Saturday, September 26, 2009

Financial Advisors Are Getting New Scrutiny

I have long suspected it was true that financial advisors are to be avoided for the most part, as it is claimed here. The article's writer seems to also not really needed confirmation that "on the whole, investors who use a financial adviser tend to underperform do-it-yourselfers."

Furthermore:

"Advisors actually tend to lower returns, raise portfolio risk, increase the probabilities of losses, and increase trading frequency and portfolio turnover relative to what account owners of given characteristics tend to achieve on their own "


"... the advisers in the study suffered from the same biases that often make lay people such poor investors. They chased hot stocks and dumped ones that cooled off. Because they thought their job was to outperform the market, they felt a compulsion to do something — anything — when the right move was to stay put. Sprinkle fees and commissions on top — some of which reward advisers for being active traders"
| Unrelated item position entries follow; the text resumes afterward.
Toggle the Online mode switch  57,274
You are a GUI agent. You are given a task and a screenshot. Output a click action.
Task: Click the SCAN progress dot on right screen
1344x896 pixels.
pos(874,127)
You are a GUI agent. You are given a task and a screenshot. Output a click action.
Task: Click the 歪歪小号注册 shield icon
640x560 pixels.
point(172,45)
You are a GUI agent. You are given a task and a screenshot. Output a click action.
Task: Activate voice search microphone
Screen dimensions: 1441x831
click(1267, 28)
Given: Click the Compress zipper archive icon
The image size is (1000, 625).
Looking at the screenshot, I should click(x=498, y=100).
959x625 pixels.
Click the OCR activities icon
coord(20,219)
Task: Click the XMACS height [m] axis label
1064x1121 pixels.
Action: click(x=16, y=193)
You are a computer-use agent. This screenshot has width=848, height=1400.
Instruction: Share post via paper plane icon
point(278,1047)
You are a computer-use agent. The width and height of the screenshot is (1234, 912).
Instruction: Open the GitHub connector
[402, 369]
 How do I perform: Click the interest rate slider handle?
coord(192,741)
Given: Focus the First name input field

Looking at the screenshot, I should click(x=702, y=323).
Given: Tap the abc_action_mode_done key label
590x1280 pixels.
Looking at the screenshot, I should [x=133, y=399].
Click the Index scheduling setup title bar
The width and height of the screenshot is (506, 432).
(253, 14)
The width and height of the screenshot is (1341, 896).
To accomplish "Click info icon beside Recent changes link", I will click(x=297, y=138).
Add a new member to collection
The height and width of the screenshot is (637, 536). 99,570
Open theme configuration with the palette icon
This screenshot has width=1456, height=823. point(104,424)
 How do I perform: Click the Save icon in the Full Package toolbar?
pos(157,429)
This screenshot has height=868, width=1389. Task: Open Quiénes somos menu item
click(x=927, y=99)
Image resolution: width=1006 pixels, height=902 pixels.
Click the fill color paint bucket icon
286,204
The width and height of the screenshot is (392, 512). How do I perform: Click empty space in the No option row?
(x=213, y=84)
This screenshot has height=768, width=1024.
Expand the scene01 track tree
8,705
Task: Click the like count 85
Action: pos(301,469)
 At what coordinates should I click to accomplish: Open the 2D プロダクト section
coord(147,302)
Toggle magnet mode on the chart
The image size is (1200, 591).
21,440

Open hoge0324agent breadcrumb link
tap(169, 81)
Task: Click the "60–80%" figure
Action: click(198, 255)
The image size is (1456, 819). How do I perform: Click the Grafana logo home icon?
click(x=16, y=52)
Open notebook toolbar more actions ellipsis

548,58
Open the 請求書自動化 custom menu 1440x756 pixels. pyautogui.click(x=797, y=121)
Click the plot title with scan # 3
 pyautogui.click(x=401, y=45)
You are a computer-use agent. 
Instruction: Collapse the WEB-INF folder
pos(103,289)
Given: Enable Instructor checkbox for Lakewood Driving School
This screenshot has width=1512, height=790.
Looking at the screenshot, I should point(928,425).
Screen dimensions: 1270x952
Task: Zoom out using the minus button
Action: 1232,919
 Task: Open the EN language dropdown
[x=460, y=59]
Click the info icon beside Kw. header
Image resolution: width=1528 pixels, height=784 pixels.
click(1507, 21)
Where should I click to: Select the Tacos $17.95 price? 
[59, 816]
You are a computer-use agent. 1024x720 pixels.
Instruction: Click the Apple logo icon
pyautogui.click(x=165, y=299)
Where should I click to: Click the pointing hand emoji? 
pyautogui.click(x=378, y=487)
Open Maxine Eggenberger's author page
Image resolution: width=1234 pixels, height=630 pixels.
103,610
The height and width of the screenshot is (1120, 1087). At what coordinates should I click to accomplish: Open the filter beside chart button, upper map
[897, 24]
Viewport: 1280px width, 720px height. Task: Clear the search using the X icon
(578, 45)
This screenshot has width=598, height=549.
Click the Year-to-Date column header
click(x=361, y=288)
Seems to me that the typical investor might go through these phases:

  1. When inexperienced and doing it on their own, a new investor indeed makes just these same errors as above.
  2. Additionally, a young investor often finds he is forced to make terrible decisions by default: buying stocks when the economy is good and selling stocks when the economy is bad, due to the effect a bad economy has on the funds available to invest.
  3. At some point the survivors of this pummeling try to get some help. Now it is the turn of the professionals, 99% of them?, to screw up just as outlined above.
  4. Veteran investors now make a decision. They either learn how to find a good advisor or an advisor who will follow instructions, learn how to do it themselves properly, or seek out shelter in super-safe investing. If they seek out shelter in the form of just trying to find someone who they can turn it all over to, letting go completely, well, meet Bernie Madoff.